Start of DATA FOR THE TASK

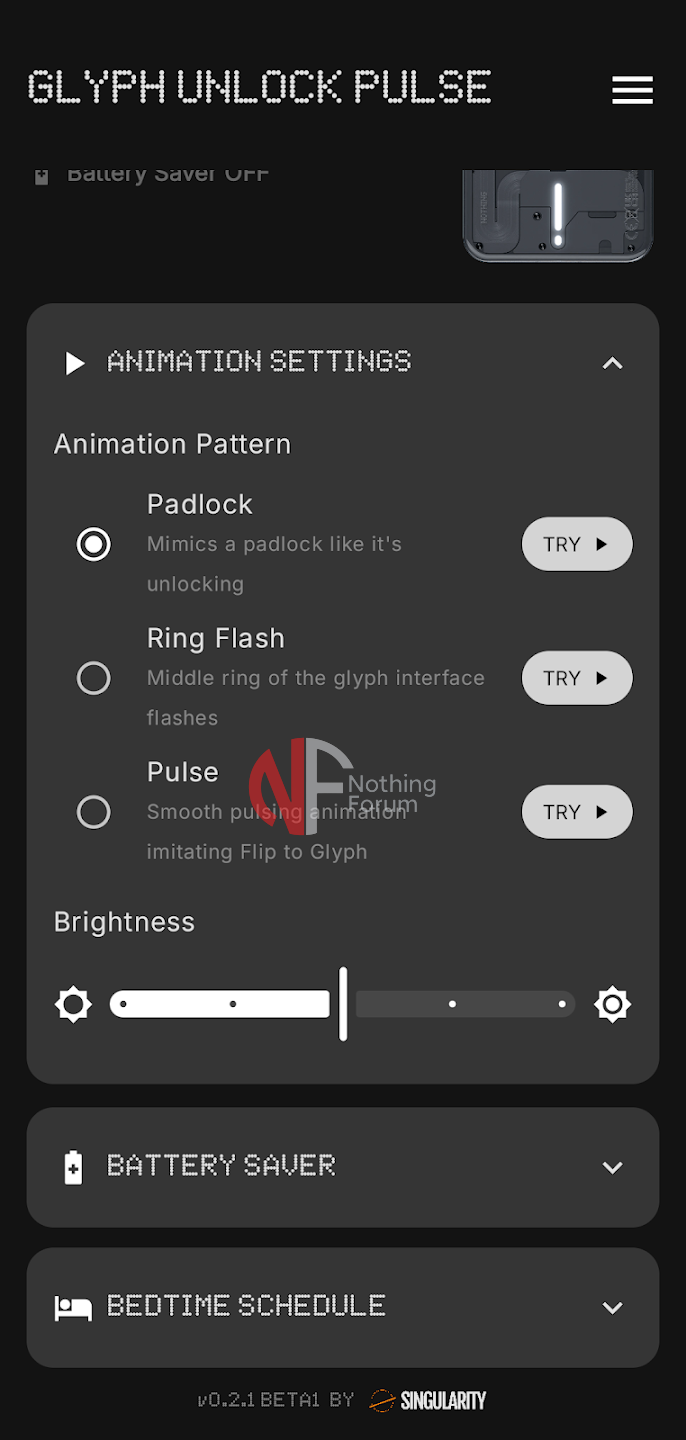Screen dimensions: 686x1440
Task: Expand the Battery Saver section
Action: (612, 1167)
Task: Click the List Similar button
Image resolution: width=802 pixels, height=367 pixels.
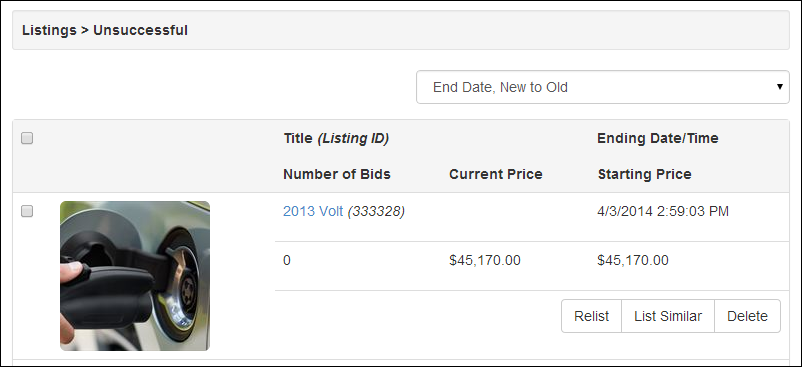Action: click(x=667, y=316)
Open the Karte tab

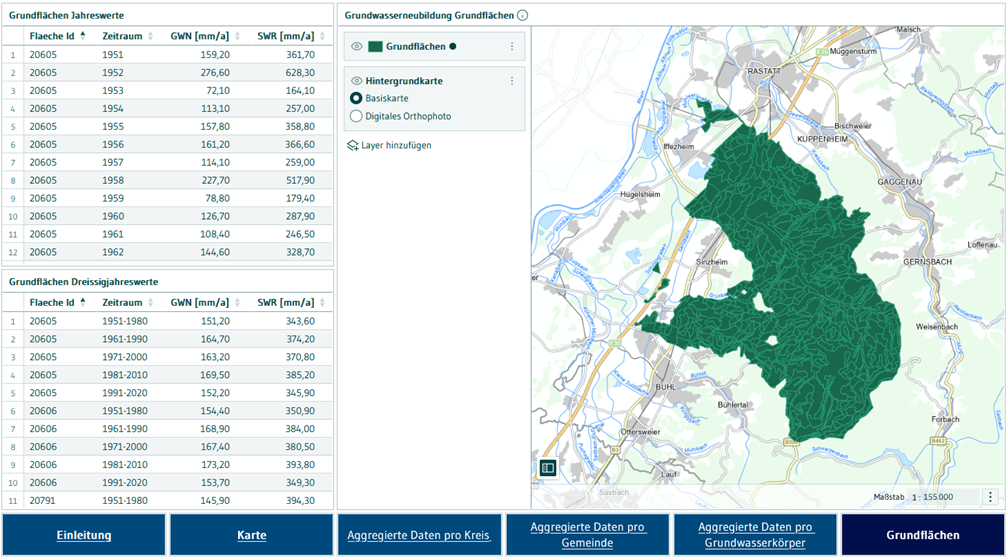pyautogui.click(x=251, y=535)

End of DATA FOR THE TASK

PROBLEM DETAILS » Update all of the records above by changing every "pixels" to "px" and keeping everything else the same. Leave the pictures out of your answer.

THE RESPONSE »
Screen dimensions: 686x1440
Task: Expand the Battery Saver section
Action: (612, 1167)
Task: Click the List Similar button
Image resolution: width=802 px, height=367 px.
Action: click(x=667, y=316)
Open the Karte tab

pyautogui.click(x=251, y=535)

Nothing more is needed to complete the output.